▶ **Work task**
Below this line is the material. Write out only its lines from the one containing "Irlandii (752, 2038)" through the one containing "Nocny pościg za", both kept, exactly.

▶ **Data for this task**
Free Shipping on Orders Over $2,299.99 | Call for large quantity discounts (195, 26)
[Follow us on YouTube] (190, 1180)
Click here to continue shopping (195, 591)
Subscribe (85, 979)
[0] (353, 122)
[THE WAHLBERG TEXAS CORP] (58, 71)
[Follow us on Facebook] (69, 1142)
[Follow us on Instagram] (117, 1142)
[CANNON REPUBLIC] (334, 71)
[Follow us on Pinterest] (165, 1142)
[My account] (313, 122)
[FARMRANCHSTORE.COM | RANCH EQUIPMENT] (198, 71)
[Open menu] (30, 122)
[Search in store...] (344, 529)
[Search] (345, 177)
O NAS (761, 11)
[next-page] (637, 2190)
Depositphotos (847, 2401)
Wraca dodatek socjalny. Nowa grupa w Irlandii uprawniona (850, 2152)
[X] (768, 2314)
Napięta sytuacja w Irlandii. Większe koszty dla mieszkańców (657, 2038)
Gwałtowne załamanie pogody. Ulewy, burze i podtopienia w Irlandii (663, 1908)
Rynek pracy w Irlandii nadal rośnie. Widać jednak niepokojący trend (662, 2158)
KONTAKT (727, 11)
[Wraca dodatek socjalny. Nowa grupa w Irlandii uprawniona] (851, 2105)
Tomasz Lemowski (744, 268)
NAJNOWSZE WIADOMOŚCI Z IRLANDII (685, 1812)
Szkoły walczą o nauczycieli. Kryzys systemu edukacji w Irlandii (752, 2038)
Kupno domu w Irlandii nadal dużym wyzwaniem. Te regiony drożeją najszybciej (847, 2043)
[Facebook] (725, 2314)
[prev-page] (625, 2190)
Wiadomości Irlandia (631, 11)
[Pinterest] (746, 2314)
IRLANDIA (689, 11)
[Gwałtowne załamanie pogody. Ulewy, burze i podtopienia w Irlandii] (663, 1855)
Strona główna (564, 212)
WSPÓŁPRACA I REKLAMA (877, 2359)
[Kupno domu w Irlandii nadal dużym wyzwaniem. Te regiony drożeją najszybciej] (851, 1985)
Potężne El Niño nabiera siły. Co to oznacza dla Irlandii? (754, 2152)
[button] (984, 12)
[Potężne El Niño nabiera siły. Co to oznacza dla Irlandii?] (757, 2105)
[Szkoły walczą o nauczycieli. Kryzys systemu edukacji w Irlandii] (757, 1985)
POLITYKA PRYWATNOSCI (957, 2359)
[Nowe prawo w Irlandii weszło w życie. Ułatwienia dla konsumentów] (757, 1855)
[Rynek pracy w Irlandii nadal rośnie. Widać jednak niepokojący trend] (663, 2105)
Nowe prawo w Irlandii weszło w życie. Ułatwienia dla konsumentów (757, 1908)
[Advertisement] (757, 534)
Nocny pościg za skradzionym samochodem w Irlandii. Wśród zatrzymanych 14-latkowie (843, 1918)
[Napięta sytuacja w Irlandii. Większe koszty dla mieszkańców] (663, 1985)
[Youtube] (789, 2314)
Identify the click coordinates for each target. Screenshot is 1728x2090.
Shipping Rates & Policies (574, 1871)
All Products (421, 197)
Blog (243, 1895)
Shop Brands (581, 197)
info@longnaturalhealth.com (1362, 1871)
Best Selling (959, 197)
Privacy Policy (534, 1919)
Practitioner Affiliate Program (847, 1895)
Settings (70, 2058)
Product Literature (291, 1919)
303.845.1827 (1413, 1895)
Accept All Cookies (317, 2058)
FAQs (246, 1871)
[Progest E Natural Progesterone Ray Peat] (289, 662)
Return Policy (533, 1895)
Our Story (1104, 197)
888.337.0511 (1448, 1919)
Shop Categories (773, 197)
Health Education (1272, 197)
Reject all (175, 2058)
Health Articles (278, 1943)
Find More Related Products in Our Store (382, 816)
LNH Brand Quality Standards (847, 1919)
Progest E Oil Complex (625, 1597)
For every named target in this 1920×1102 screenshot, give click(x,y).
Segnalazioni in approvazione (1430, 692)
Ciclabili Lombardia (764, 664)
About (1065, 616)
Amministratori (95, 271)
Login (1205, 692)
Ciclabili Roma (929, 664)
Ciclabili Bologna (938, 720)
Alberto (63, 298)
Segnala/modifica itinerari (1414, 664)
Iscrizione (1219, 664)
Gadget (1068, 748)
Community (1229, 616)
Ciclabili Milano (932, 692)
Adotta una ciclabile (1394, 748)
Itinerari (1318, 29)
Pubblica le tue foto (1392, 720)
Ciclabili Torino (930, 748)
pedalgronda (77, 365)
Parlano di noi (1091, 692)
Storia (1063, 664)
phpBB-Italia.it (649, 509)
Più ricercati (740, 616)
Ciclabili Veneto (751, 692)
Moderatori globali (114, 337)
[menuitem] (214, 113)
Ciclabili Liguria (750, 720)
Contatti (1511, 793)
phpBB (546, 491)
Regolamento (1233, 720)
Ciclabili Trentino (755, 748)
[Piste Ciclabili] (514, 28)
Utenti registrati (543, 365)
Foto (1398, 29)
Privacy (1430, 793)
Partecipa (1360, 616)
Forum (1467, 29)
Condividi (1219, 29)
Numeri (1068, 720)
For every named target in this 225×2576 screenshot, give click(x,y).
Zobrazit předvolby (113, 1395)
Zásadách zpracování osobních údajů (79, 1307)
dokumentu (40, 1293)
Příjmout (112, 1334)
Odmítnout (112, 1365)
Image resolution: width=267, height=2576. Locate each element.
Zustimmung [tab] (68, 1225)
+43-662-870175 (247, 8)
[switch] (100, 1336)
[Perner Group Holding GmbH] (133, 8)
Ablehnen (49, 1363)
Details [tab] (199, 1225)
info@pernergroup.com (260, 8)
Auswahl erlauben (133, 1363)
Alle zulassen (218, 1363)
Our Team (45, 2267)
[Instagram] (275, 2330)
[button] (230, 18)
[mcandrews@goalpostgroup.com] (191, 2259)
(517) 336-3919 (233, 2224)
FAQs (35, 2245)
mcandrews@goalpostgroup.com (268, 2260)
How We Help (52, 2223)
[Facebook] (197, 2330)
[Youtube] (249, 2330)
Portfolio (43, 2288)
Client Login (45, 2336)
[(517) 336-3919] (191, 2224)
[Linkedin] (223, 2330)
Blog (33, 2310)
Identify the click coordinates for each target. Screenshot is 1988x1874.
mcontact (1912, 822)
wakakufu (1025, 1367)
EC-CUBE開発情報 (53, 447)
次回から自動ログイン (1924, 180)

▶ **Solution to this exercise**
Szkoły walczą o nauczycieli. Kryzys systemu edukacji w Irlandii (752, 2038)
Kupno domu w Irlandii nadal dużym wyzwaniem. Te regiony drożeją najszybciej (847, 2043)
[Facebook] (725, 2314)
[prev-page] (625, 2190)
Wiadomości Irlandia (631, 11)
[Pinterest] (746, 2314)
IRLANDIA (689, 11)
[Gwałtowne załamanie pogody. Ulewy, burze i podtopienia w Irlandii] (663, 1855)
Strona główna (564, 212)
WSPÓŁPRACA I REKLAMA (877, 2359)
[Kupno domu w Irlandii nadal dużym wyzwaniem. Te regiony drożeją najszybciej] (851, 1985)
Potężne El Niño nabiera siły. Co to oznacza dla Irlandii? (754, 2152)
[button] (984, 12)
[Potężne El Niño nabiera siły. Co to oznacza dla Irlandii?] (757, 2105)
[Szkoły walczą o nauczycieli. Kryzys systemu edukacji w Irlandii] (757, 1985)
POLITYKA PRYWATNOSCI (957, 2359)
[Nowe prawo w Irlandii weszło w życie. Ułatwienia dla konsumentów] (757, 1855)
[Rynek pracy w Irlandii nadal rośnie. Widać jednak niepokojący trend] (663, 2105)
Nowe prawo w Irlandii weszło w życie. Ułatwienia dla konsumentów (757, 1908)
[Advertisement] (757, 534)
Nocny pościg za skradzionym samochodem w Irlandii. Wśród zatrzymanych 14-latkowie (843, 1918)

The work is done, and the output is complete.